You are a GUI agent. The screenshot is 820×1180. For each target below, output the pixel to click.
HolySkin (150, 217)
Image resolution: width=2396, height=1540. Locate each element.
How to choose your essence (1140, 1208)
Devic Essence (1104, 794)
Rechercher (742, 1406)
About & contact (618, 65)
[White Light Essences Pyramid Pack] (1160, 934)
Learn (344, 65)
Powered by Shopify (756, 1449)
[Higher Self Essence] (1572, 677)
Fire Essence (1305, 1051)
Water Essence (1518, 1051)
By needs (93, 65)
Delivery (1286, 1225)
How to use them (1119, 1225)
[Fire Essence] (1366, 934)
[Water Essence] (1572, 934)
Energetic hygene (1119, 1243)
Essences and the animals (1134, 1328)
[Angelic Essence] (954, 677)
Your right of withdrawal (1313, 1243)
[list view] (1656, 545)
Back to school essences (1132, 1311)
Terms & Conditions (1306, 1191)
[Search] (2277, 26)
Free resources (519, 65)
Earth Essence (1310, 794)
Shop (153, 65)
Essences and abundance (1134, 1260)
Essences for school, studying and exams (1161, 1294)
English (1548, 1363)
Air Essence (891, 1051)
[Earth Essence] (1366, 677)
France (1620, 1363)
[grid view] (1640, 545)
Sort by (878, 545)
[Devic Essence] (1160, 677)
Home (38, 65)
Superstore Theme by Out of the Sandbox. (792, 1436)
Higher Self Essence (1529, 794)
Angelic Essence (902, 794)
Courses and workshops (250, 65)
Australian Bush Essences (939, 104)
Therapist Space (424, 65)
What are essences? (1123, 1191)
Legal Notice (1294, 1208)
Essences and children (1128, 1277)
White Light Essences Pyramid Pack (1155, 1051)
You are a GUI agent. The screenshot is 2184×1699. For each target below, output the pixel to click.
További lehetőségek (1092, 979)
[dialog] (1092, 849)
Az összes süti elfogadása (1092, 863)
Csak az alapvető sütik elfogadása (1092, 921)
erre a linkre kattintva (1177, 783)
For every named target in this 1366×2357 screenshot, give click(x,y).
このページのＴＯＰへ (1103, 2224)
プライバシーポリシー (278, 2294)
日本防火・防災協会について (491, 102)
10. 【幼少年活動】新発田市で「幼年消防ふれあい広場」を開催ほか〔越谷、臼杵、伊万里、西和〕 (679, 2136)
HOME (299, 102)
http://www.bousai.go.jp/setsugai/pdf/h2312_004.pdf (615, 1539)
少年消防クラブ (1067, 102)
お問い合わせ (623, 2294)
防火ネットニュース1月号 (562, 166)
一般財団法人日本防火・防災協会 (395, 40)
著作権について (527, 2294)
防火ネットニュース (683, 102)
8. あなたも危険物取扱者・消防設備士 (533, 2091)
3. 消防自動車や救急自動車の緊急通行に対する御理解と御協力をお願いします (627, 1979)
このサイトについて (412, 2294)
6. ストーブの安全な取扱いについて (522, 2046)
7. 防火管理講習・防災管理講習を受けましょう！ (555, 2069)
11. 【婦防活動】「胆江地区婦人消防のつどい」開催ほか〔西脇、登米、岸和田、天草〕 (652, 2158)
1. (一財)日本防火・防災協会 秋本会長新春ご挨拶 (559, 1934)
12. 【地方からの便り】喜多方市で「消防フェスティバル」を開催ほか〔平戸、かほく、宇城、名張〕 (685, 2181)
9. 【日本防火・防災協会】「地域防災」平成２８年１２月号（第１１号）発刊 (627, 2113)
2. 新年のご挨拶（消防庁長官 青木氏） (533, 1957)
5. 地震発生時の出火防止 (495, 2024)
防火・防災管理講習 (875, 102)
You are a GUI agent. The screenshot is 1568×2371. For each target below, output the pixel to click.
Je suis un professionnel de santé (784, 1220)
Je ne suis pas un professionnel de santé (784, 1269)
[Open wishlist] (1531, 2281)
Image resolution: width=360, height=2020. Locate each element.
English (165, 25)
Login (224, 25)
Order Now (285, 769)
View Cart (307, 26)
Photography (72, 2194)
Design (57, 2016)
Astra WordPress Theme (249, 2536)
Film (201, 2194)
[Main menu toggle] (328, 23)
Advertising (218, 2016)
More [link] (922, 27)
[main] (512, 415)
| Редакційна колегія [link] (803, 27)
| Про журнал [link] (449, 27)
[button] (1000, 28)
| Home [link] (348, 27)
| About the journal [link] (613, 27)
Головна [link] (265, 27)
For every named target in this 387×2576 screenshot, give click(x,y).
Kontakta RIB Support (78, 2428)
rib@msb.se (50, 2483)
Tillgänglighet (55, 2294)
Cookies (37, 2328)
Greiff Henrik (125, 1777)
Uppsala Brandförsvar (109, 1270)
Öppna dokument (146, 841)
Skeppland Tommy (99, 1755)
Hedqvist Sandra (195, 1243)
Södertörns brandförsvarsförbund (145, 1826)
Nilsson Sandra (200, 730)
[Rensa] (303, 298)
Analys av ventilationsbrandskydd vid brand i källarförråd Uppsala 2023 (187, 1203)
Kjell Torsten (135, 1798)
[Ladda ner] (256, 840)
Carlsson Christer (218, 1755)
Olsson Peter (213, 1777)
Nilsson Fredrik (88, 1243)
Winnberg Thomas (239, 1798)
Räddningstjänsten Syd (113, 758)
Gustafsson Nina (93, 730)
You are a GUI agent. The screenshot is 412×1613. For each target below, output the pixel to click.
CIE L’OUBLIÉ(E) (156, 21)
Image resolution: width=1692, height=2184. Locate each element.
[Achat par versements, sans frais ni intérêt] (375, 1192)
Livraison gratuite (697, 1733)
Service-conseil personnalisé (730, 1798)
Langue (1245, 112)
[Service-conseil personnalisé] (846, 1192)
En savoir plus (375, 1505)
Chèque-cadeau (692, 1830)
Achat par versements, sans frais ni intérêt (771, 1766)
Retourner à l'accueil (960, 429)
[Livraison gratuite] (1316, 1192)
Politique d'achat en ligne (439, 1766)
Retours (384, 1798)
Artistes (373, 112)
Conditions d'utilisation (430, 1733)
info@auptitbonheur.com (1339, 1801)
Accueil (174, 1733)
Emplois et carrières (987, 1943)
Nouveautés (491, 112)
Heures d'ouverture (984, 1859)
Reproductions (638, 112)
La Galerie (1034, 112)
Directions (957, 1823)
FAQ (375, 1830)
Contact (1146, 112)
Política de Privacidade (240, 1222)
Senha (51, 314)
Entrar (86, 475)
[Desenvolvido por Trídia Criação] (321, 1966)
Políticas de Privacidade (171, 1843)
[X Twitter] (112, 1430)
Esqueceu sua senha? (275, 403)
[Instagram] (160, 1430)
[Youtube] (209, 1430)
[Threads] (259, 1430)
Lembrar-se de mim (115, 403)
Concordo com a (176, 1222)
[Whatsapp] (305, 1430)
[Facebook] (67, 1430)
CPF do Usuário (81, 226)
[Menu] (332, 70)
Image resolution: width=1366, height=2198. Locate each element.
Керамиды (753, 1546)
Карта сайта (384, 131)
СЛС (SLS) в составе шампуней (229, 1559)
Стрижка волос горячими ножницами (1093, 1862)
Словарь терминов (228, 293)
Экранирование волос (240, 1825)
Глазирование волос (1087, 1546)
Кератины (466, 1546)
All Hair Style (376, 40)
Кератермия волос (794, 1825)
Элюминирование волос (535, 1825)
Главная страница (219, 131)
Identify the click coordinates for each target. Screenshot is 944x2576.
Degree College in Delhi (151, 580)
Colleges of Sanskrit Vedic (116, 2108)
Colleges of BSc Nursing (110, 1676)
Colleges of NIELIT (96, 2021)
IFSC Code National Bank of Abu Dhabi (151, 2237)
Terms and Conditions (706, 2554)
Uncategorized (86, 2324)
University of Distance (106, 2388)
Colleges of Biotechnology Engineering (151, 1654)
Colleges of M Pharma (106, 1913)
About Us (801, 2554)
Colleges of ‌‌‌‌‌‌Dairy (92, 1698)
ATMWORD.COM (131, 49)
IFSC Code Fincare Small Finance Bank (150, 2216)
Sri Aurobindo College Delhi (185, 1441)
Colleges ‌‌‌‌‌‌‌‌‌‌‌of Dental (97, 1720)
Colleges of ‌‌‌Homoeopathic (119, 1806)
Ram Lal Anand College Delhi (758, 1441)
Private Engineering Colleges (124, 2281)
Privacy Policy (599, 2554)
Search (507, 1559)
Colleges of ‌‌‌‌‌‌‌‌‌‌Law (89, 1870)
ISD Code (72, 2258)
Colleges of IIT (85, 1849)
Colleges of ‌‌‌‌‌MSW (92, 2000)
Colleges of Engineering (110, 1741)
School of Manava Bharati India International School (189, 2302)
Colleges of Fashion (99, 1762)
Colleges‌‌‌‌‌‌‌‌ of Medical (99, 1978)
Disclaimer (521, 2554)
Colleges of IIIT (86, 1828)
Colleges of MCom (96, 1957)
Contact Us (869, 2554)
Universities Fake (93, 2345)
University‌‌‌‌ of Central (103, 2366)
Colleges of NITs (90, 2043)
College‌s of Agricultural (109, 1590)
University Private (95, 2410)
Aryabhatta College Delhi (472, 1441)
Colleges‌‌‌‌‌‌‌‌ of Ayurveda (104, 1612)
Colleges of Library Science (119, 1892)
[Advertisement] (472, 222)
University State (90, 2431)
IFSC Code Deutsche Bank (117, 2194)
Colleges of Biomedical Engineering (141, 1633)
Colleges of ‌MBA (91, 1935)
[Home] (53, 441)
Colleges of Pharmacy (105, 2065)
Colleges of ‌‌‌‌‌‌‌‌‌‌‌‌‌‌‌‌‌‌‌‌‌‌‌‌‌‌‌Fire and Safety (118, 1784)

Task to complete >> Identify every line above with the string "Pyramid" in it. Copy those lines.

Exercise result >>
[White Light Essences Pyramid Pack] (1160, 934)
White Light Essences Pyramid Pack (1155, 1051)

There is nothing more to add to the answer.